Lectures Jeunesse,  Numéro 4

Loup noir | Antoine Guillopé

Loup noir
Loup noir,
Antoine Guillopé,
Les Albums Casterman, 2004.

Littérature jeunesse proposée par Claire Benveniste.

Un album sans mots. Du noir, du blanc, une forêt, de la neige, quelques pas, un garçon, un loup… Où vont-ils ? Que pensent-ils ? Tout au long de l’album, les illustrations d’Antoine Guillopé nous suggèrent des intentions, des impressions, des scénarios… Le lecteur doit abandonner certaines de ses hypothèses au fur et à mesure de sa lecture mais à la fin de l’histoire, plusieurs interprétations restent possibles quant aux sentiments et aux intentions des personnages.

Les illustrations en noir et blanc sont richissimes, presque poétiques : jeux d’ombres, inversion des couleurs, croisement entre l’horizon et la verticalité des arbres… Tout choix de l’auteur-illustrateur semble avoir une signification et les cadrages presque cinématographiques (gros plan, plan large, plongée, contre-plongée…) nous font entrer avec efficacité dans les ressentis des personnages.
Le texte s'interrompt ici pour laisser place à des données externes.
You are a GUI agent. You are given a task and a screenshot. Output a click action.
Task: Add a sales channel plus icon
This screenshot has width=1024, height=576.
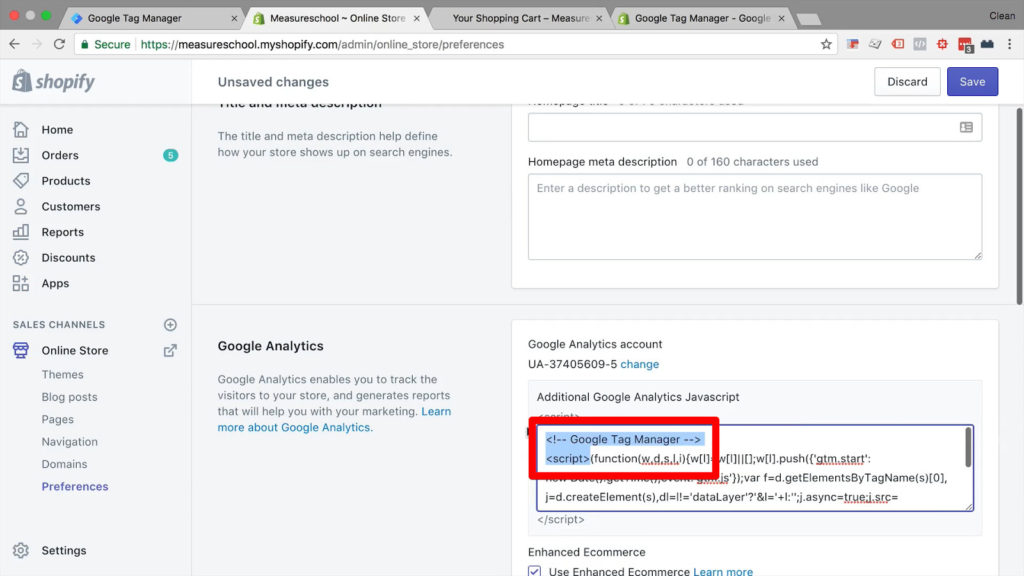pos(170,325)
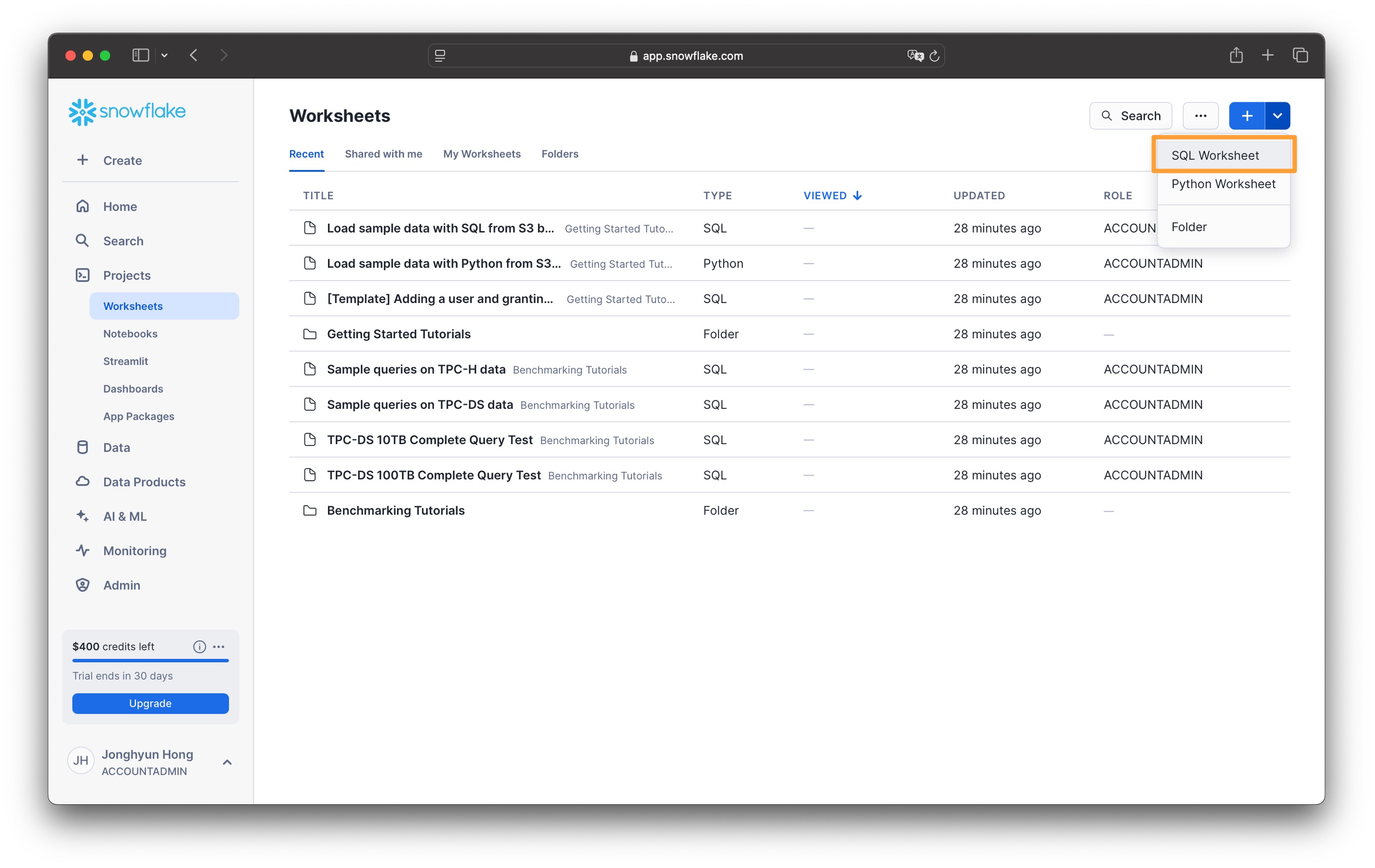Open the Safari share icon
Viewport: 1375px width, 868px height.
click(1235, 55)
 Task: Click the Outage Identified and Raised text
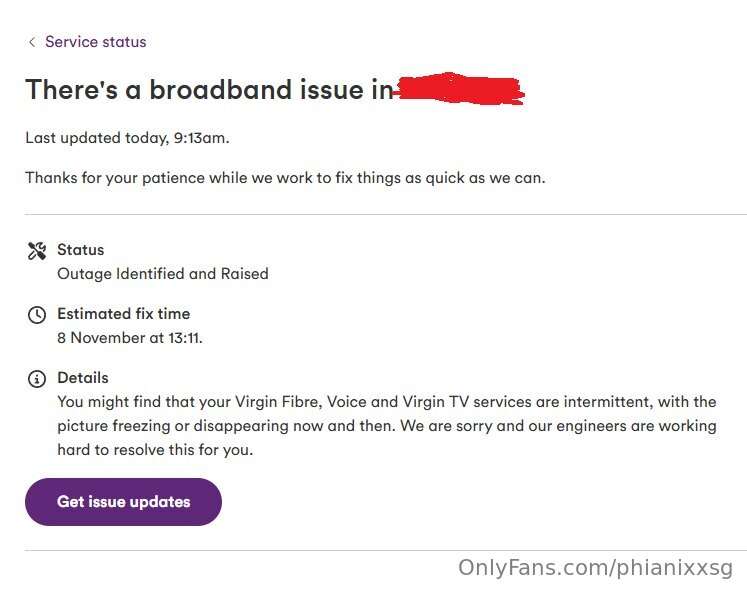162,273
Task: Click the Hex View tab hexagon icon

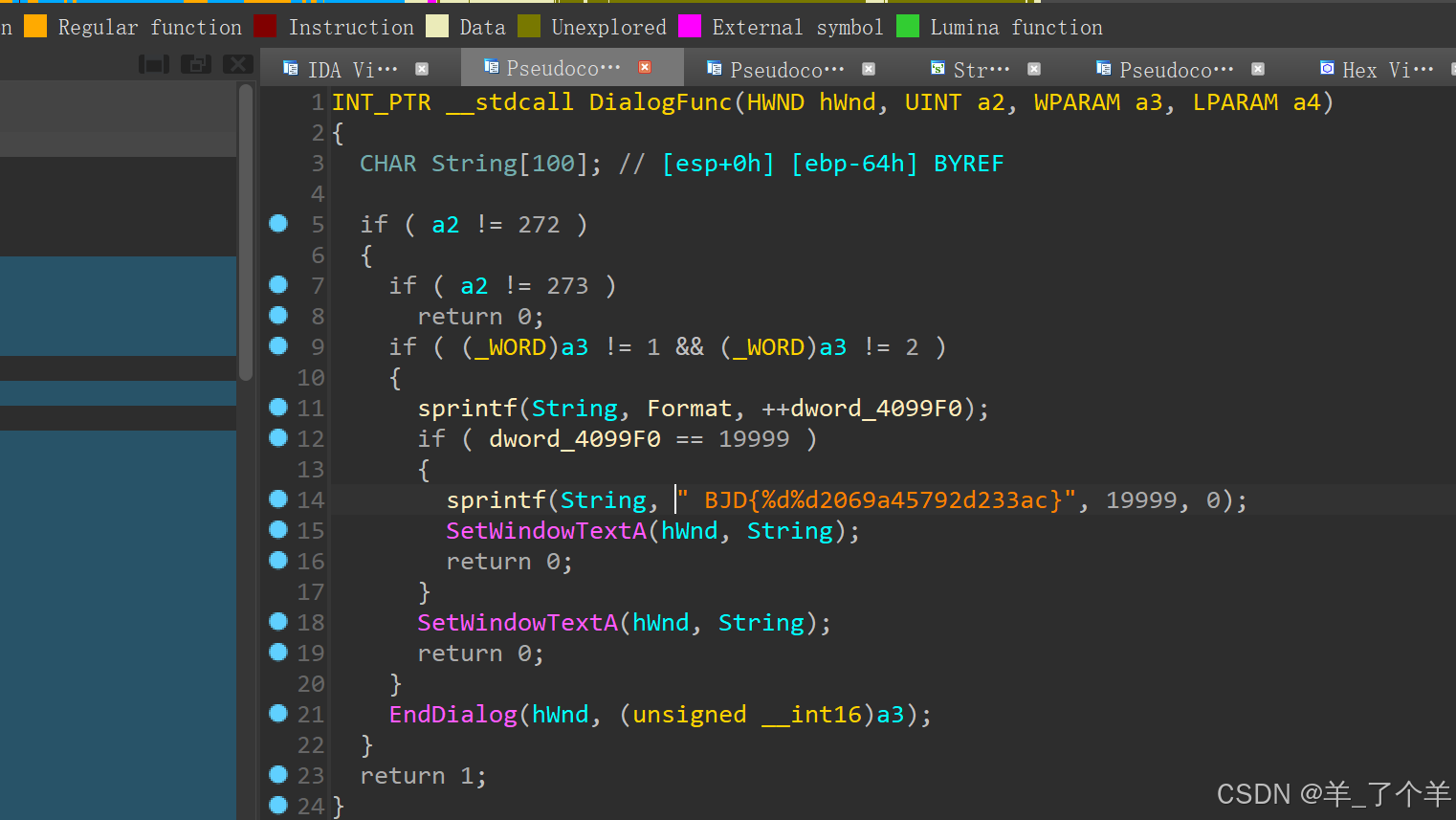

La menace est suggérée dès la première de couverture avec ces deux yeux blancs en amande qui se détachent sur le fond noir. Le lieu du drame à venir, une forêt inquiétante, est représenté sur la quatrième de couverture, accompagné d’une phrase tout aussi inquiétante « Une histoire pour trembler au fond du lit ».

Les choses sont évidemment loin d’être aussi simples : le garçon a-t-il vraiment peur ? Est-il en train de courir pour échapper au loup ou bien lutte-t-il difficilement contre la neige et le vent ? Le loup pourchasse-t-il le garçon pour le dévorer ou veille-t-il sur lui dans cet environnement hostile ? Les enfants (et les adultes) ne sont jamais d’accord et c’est tant mieux. Cet album sans texte questionne les enfants dès le plus jeune âge sur les sentiments des personnages, sur leurs pensées, leurs intentions, leurs buts et leurs mobiles. Avec les enfants les plus grands, on se questionne aussi sur les intentions de l’auteur : pourquoi ces choix et ces inversions de couleurs ? Pourquoi bannir le texte ? Comment l’auteur fait-il pour nous faire peur ? Cet album se lit à différents niveaux et provoque toujours des débats passionnés, arguments à l’appui, dans le cadre familial ou scolaire. Les illustrations riches d’indices et de détails plurivoques sont un formidable support pour apprendre à mettre en mot son interprétation et son argumentation lors d’un débat littéraire. Et finalement, le lecteur enfant ou adulte peut tout autant choisir se laisser envoûter par l’album en silence, cela fonctionne aussi.